On a cold morning in Chicago, just as dawn broke, Mary Fishman found herself standing alongside others with a calling.

They stood outside a detention facility where people from Wisconsin and Illinois were about to be deported. Their group was small, but dedicated in showing support and meeting with families whose loved ones were being torn away.

Fishman’s calling on this day was not a religious one, like many of the others nearby. Her calling was to tell their stories, tales of saints drawn to sites of suffering around the world.

“We realized where we needed to be was inside with those men and women (to help them),” says Sister JoAnn Persch in the documentary “Band of Sisters.”

For the past eight years, Fishman has dedicated her life to making a film about nuns that focuses on changes since the Catholic church from the time of the Second Vatican Council in the mid-1960s.

She follows the lives of a dozen Sisters who talk about the days when they kicked their habits and tackled social change.

“I wanted to make something that would change the stereotypes that people have or are in popular culture, that Sisters are the strict, stern disciplinarian or this naïve, or other-worldly person. That doesn’t do them justice,” Fishman said.

“I felt their story, and the works they’ve been able to do, systemic change, all their work for social justice, this would be something that could inspire other people to see how we can make change in our lives.”

From Seattle to New Orleans, Fishman has been traveling with her film to theaters and film festivals, and she will bring the documentary to Portage Theatres the next two weekends.

Having grown up Catholic, Fishman only knew of nuns as teachers and not much about their work helping others around the country.
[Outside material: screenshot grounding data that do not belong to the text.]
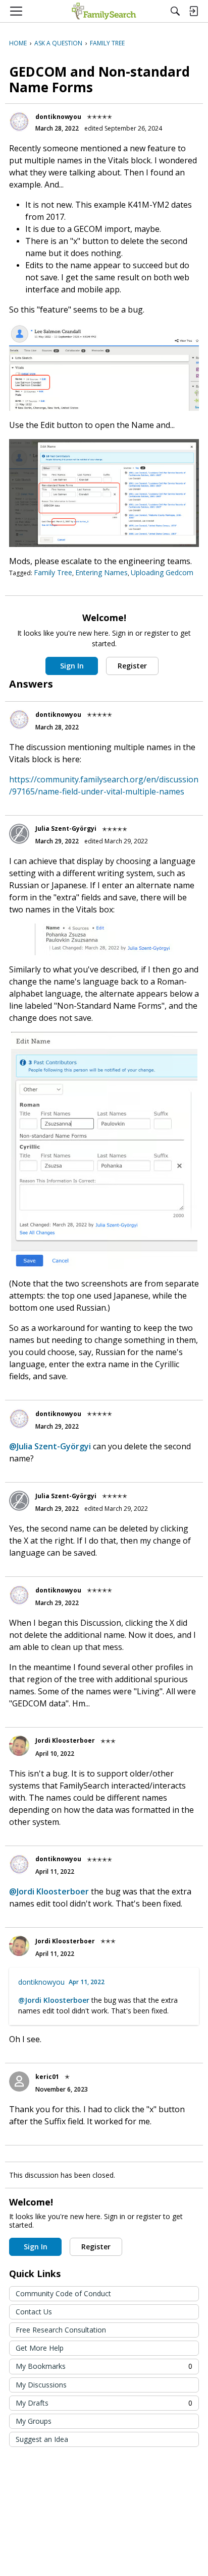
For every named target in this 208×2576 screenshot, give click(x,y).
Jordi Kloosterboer (65, 1740)
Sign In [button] (72, 665)
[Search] (175, 11)
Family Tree (53, 572)
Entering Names (101, 572)
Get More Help (40, 2348)
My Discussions (41, 2384)
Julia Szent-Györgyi (65, 828)
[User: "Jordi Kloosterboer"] (19, 1746)
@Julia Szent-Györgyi (50, 1446)
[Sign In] (193, 11)
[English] (104, 11)
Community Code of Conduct (63, 2293)
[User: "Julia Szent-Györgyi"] (19, 834)
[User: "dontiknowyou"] (19, 121)
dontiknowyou (58, 116)
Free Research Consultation (61, 2330)
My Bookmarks (104, 2366)
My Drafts (104, 2403)
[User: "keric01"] (19, 2081)
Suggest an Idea (42, 2439)
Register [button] (132, 665)
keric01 (47, 2076)
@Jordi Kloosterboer (49, 1891)
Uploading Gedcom (162, 572)
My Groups (33, 2421)
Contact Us (34, 2311)
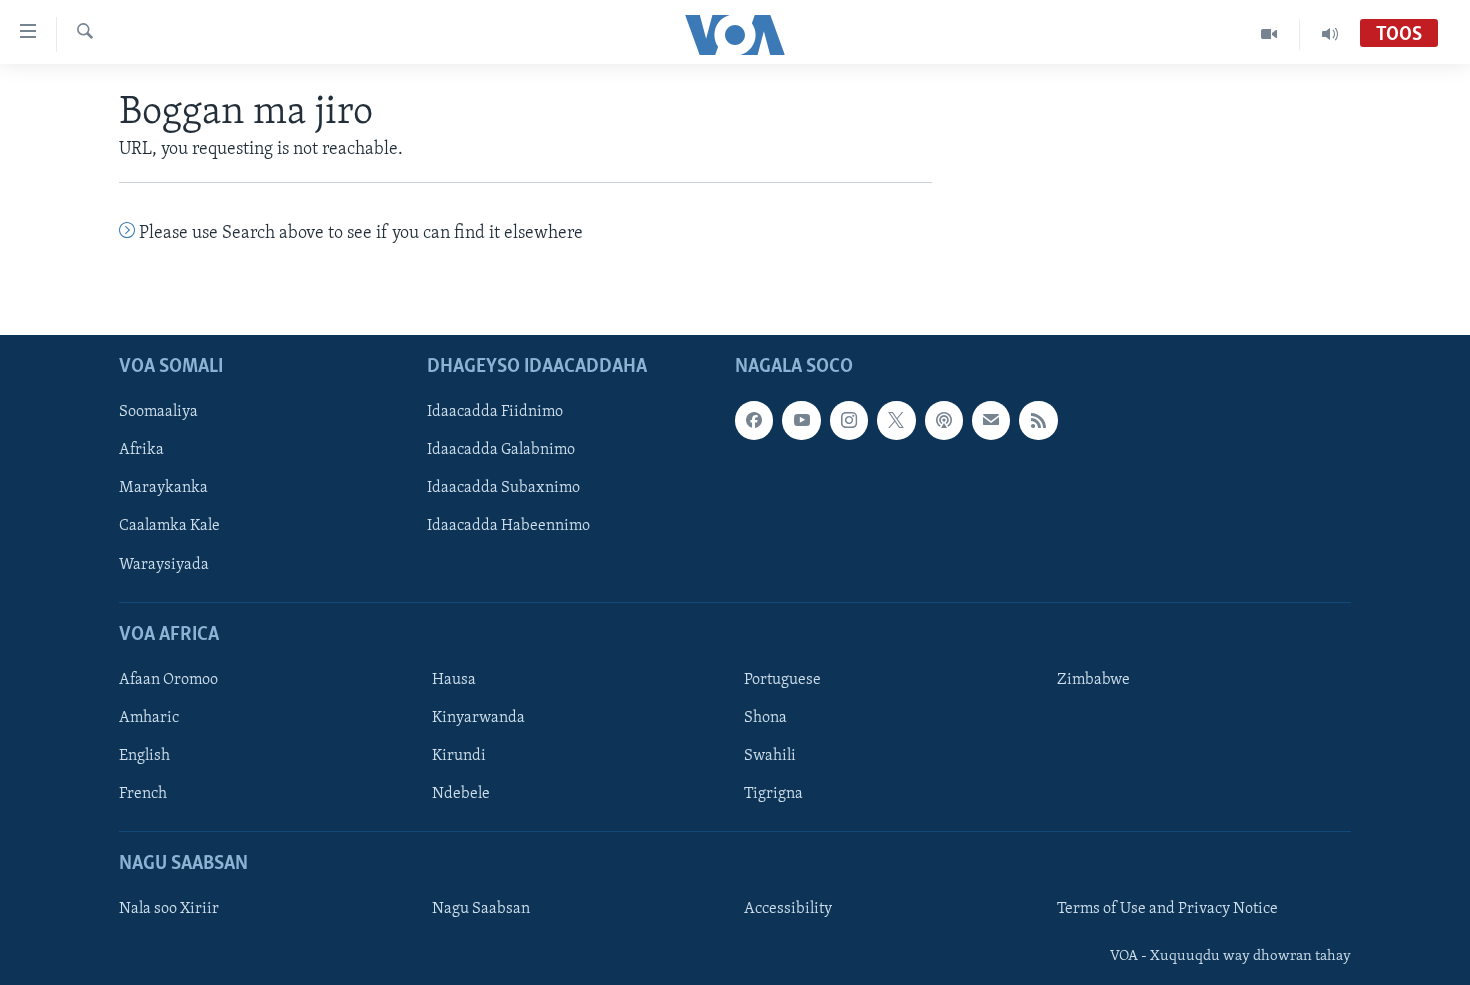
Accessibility (788, 909)
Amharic (149, 718)
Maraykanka (163, 488)
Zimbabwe (1093, 680)
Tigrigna (773, 794)
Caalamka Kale (169, 526)
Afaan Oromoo (168, 680)
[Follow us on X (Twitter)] (896, 420)
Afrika (141, 450)
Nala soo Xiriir (169, 909)
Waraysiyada (164, 564)
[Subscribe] (991, 420)
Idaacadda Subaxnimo (503, 488)
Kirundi (459, 756)
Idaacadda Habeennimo (508, 526)
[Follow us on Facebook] (754, 420)
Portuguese (782, 680)
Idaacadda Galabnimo (501, 450)
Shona (765, 718)
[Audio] (1330, 34)
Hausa (454, 680)
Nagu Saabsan (481, 909)
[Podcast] (944, 420)
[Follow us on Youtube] (801, 420)
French (143, 794)
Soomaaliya (158, 412)
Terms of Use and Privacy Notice (1167, 909)
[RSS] (1038, 420)
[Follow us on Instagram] (849, 420)
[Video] (1269, 34)
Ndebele (461, 794)
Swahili (770, 756)
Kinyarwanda (478, 718)
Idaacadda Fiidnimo (495, 412)
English (144, 756)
Having gone to Notre Dame to study architecture, Fishman decided to leave her life and steady income to become a filmmaker. After being inspired by reading the book “Aging with Grace” — which focuses on nuns living a longer, healthier life — Fishman set out to explore changes that have taken place for Sisters over the past 50 years. This was a topic she thought she knew something about, but had her eyes opened in a new way.

She approached two Sisters who lived not far away from her home in Chicago, JoAnn Persch and Pat Murphy, who agreed to be followed by a film crew for four years, documenting their lives and work.

“When I narrowed the film down to Catholic Sisters and their work for social justice, pretty much Vatican II was going to be a big moment for the film. That’s when the Sisters got the message and inspiration to go out in the world and be where the greatest need is,” she said.

Vatican II convened in 1962 under Pope John XXIII and resulted in sweeping changes in Catholicism.

“What I knew about (Vatican II) was really limited. It had to do with (moving to) English in the Mass and not Latin. The altar was moved so now the priest is facing the people. And nuns didn’t wear habits anymore,” Fishman said.

What she didn’t realize is the changes many nuns went through during a turbulent time in America. “I didn’t really realize how progressive they were,” she said. “They seem to know what are the pressing problems of the day.”

From housing to climate change, Fishman’s film captures the social projects these Sisters have taken on. The documentary blends archival footage from Notre Dame and Marquette University about convent life, and Sisters heading out to neighborhoods, calling for more humane ways to deal with subjects like immigration. Fishman even explores a group of Sisters’ lives on an organic farm, illustrating a goal of a sustainable planet.

“When I started the film a lot of Sisters were focusing on immigration, that was a push six to eight years ago,” Fishman said. “The newest thing a lot of the Sisters are looking at is human trafficking.”

In the film, Persch talks about convent life — being told when to get up, when to eat, and what to do. But as that changed, more nuns found themselves returning to their roots.

While some nuns stayed in the traditional works of nursing and teaching, others began to work on housing problems and living in neighborhoods where people were poor.

“If they were going to be with the poorest of the poor, they needed to be out there experiencing what the poor do, and they needed to be close to them geographically,” Fishman said. “They were not going to live in one building, they were going to break up into smaller groups and find best where to serve people.”

While the film looks at the lives of nuns, the documentary is really about helping others, and one group’s long journey to do just that. In 2008, Persch was part of a group that headed to the Illinois Capitol in Springfield to change a law that would allow their group to go into jails and provide pastoral care.

What started out as a small group standing in the cold, trying to give support to those in detention centers waiting to be deported, turned into the Sisters helping those inside — giving them the basic right to religious ministry.

“People have been waiting for a film that tells them what became of Catholic Sisters. Since you don’t see a lot of nuns wearing habits, you think they are not there,” Fishman said. “But this film tells people they have been very active in the last 50 years, and I think people get excited to see that.”

There is so much in this film for Catholics and non-Catholics to identify with, Fishman said. This film is for everyone.

“(I hope this) causes some to think about their lives,” she said, “and how they can make a difference in the world like the nuns do.”

If You Go

What: “Band of Sisters” documentary.

Where: Portage Theatres

When: April 20 and 27

Time: 10 a.m.

Tickets: $8

Talkback: Director Mary Fishman and Sr. Jovita Winkel will be present for audience discussion April 20. Sr. Anita Henning will be in attendance April 27.